Page 1 of 1

Preventative Maintenance

Posted: Tue Aug 11, 2015 4:11 pm
by toodaly
I’m working in a relatively large environment (~2000 hosts, ~7000 services from 40 remote Nagios XI sites). Every now and then on the Nagios XI server that receives passive results from the remote sites, the /usr/local/nagios/var/spool/checkresults fills up with files to the point that Nagios (at least the UI) crashes. From what I read on these forums, something got corrupted in one of the databases or a service stopped running. What would be the repercussions of creating a cron job that runs a script with the lines below every midnight on the server that collects passive data? Any other recommendations on how to do a sort of preventative maintenance?

service nagiosxi stop
service nagios stop
service ndo2db stop
service npcd stop
service mysqld stop

# Remove checkresults older than 1 hour
for NAME in `find /usr/local/nagios/var/spool/checkresults -maxdepth 1 –type f –mmin +60`;do rm –f $NAME; done

# Remove perfdata older than 1 hour
for NAME in `find /usr/local/nagios/var/spool/perfdata -maxdepth 1 –type f –mmin +60`;do rm –f $NAME; done

# Repair databases
/usr/local/nagiosxi/scripts/repairmysql.sh nagios
/usr/local/nagiosxi/scripts/repairmysql.sh mysql

service mysqld start
service npcd start
service ndo2db start
# Sleep for 10 seconds to ensure ndo2db is up
sleep 10
service nagios start
service nagiosxi stop

I'm using Nagios XI version 2012R2.9 on a RHEL 6 (64-bit) VM. I can't upgrade since this is the version that the program requirements were verified against. Another thread mentioned a cron job (/usr/local/nagiosxi/cron/dbmaint.php ), but it does not show up as a cron job in my installation. I only have sysstat.php, eventman.php, perfdataproc.php, and freedproc.php running. I do see dbmaint.php in /usr/local/nagiosxi/cron though.

Re: Preventative Maintenance

Posted: Wed Aug 12, 2015 1:35 pm
by jdalrymple
I think you've pretty well covered all the bases. Here is what I would add:

If it were my system I would like to know what is going wrong, and of course if it's non-transient you're just going to stop getting check results anyway with your suggested maintenance methods. We've certainly seen the symptoms you've described before, but it can be for any number of reasons, without more data it's difficult to troubleshoot. If whatever occurrence is causing the symptom in your case can be cured though - I would prefer to do a check on the file age then execute an event handler when things go wonky, that is of course if you can create a recipe to repair your specific (repeating) wonkiness.
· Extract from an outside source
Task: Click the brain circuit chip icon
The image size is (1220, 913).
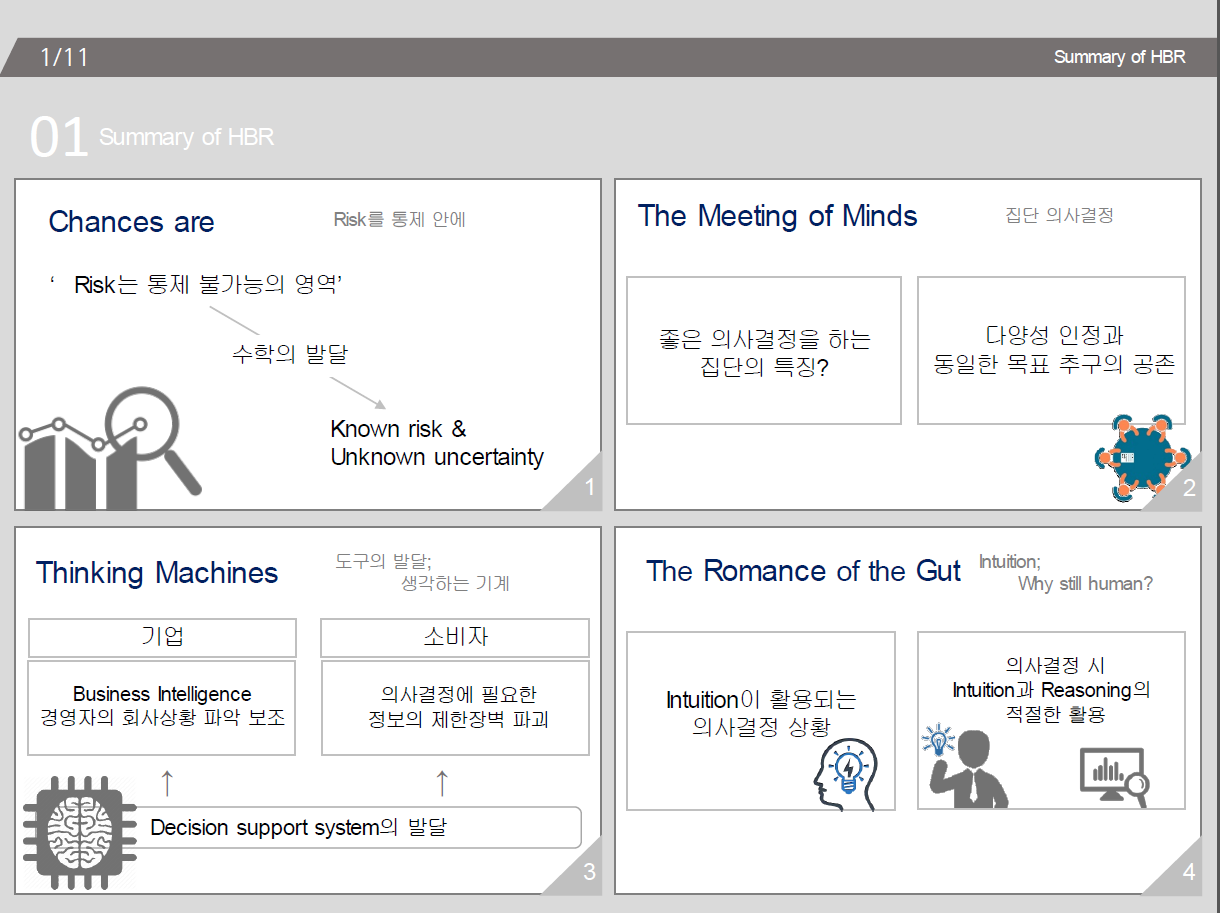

dbmaint.php primary purpose (I'm fairly certain) is the script that prunes the ndo db. I won't lie, I have no knowledge of how that process was handled prior to dbmaint.php - maybe it wasn't.

Re: Preventative Maintenance

Posted: Wed Aug 12, 2015 5:20 pm
by toodaly
I would prefer to do a check on the file age then execute an event handler when things go wonky
What type of event handler did you have in mind? Should I save any logs (/var/log/messages)? /usr/local/nagios/var/nagios.log gets archived once per day.

Re: Preventative Maintenance

Posted: Thu Aug 13, 2015 12:04 pm
by jdalrymple
toodaly wrote:What type of event handler did you have in mind?
jdalrymple wrote:a recipe to repair your specific (repeating) wonkiness
Nagios log rotation takes care of itself. Let Linux deal with the stuff in /var/log - we generally don't care about much that lands in /var/log/messages unless you're having nrpe issues.